How muh should a corporation borrow? Flashcards
What is the capital structure choice?
How much debt should a company take
What is the financial leverage?
The higher the debt ratio, the higher the variability of shareholder returns and, on most occasions, the higher the expected return on equity
What is the interest tax shield?
the reduction in taxes paid due to the tax deductibility of interest
Why do interest expenses reduce corporate taxes?
because interests are not taxable
True or false: the tax deductibility of interest increases the total income that can be paid out to all investors, including stockholders.
True
True or false: in the presence of taxes, there is a benefit from issuing debt.
True
What are the 2 conditions to use the WACC in a consistent way to discount Free cash Flows?

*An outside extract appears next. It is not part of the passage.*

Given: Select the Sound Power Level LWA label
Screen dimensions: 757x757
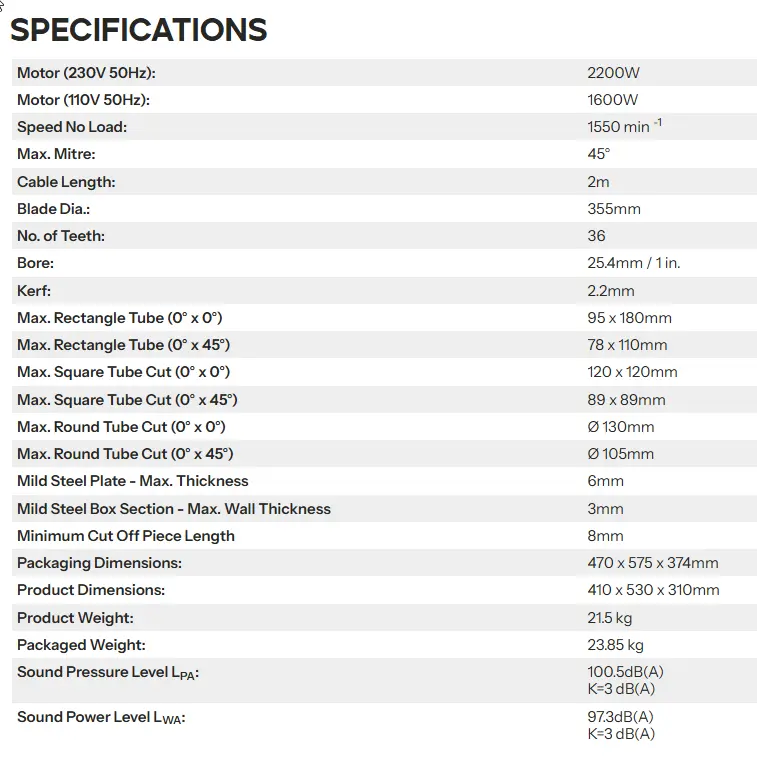Looking at the screenshot, I should coord(101,718).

- taxations is the only deviation from a M&M world
- the firm/project continuously rebalances its leverage (D/V) to a target ratio
How does the APV capture the effects of financing?

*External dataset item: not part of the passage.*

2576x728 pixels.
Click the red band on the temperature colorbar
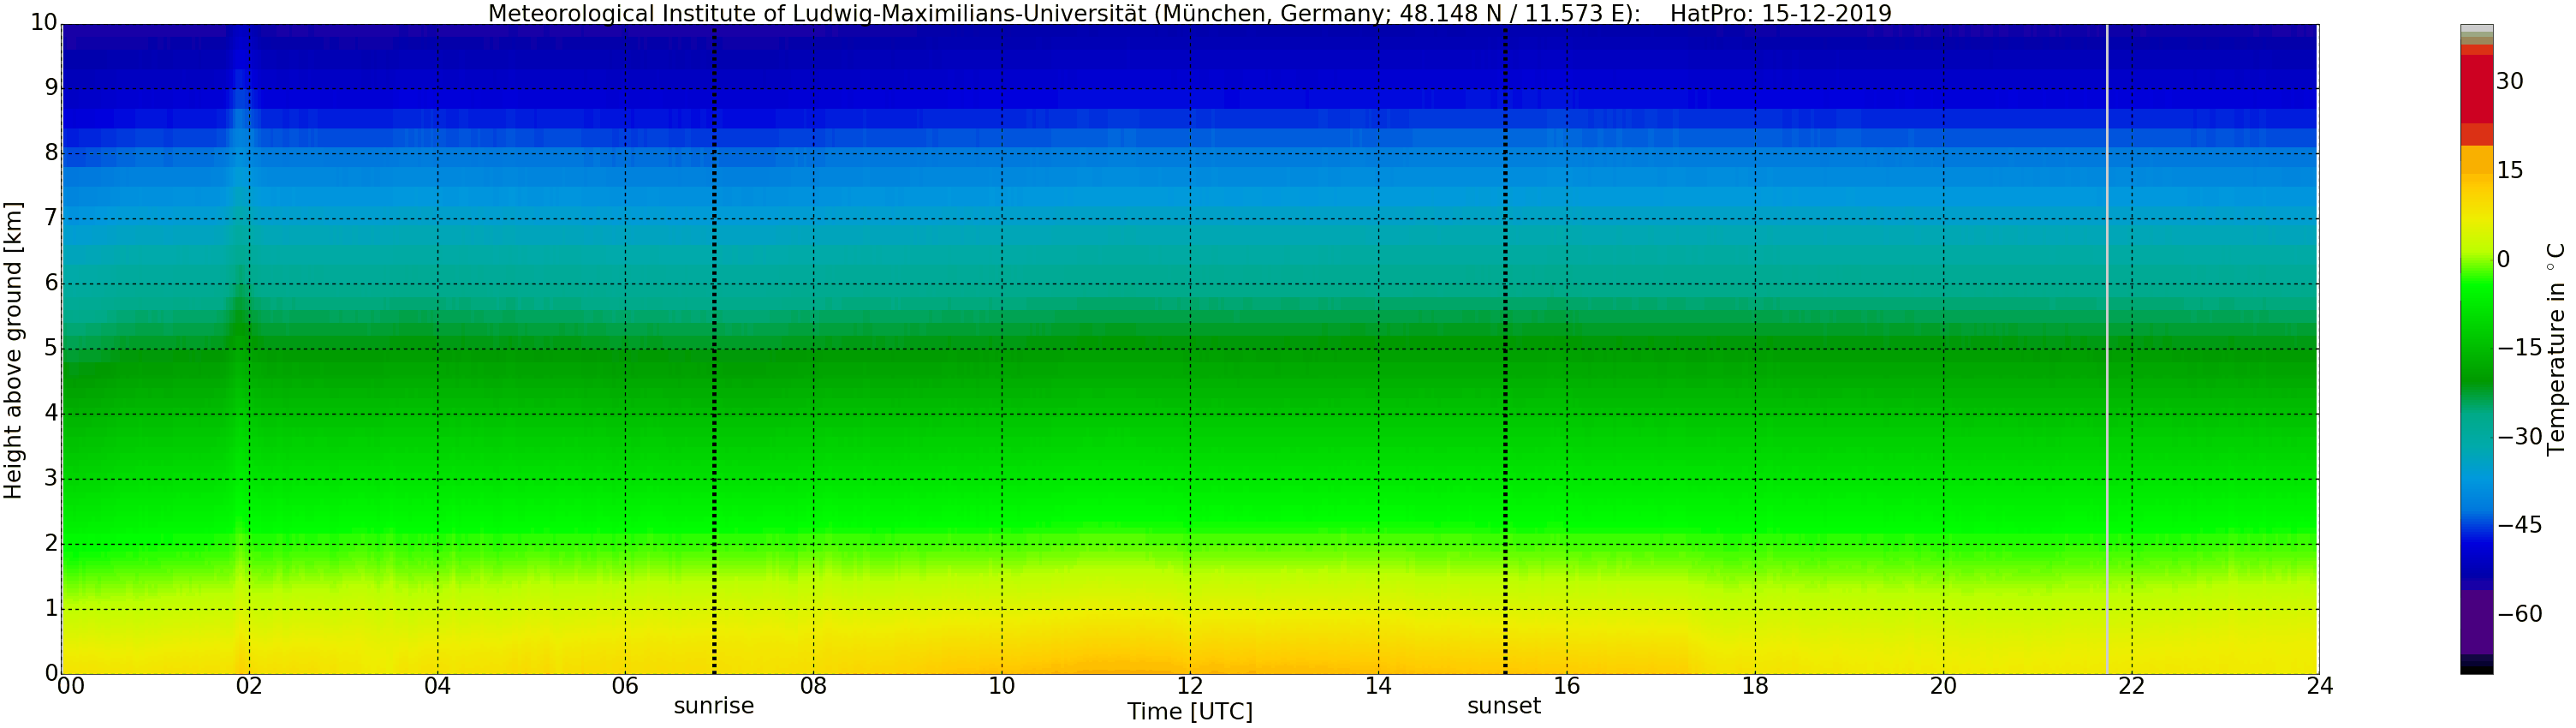(2476, 90)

By incorporating financing effects through incremental present value calculations
True or false: the APV doesn’t provide more flexibility in calculating the effects of debt for varying debt levels.
False
Under what assumption should the APV and the WACC give the same result?
Constant debt-to-value ratio
Is keeping D/V constant the same as keeping the amount of debt constant?
No
True or false: the interest tax shields are as risky as the cash flows are.
True
If debt came only with benefits, we would expect firms to borrow more than they actually do. So why is it that they don’t borrow more?
- Not all firms face high marginal tax rates.
- A firm’s ability to carry debt changes over time as profits and firm value fluctuate.
- You can only use interest tax shields if there will be future profits to shield (limited ability to carry tax forward).
- Interest income is exempt from taxation at the corporate level, but is taxed more heavily at the personal level (the effective tax benefit is lower than the corporate tax rate).
What are the costs of financial distress?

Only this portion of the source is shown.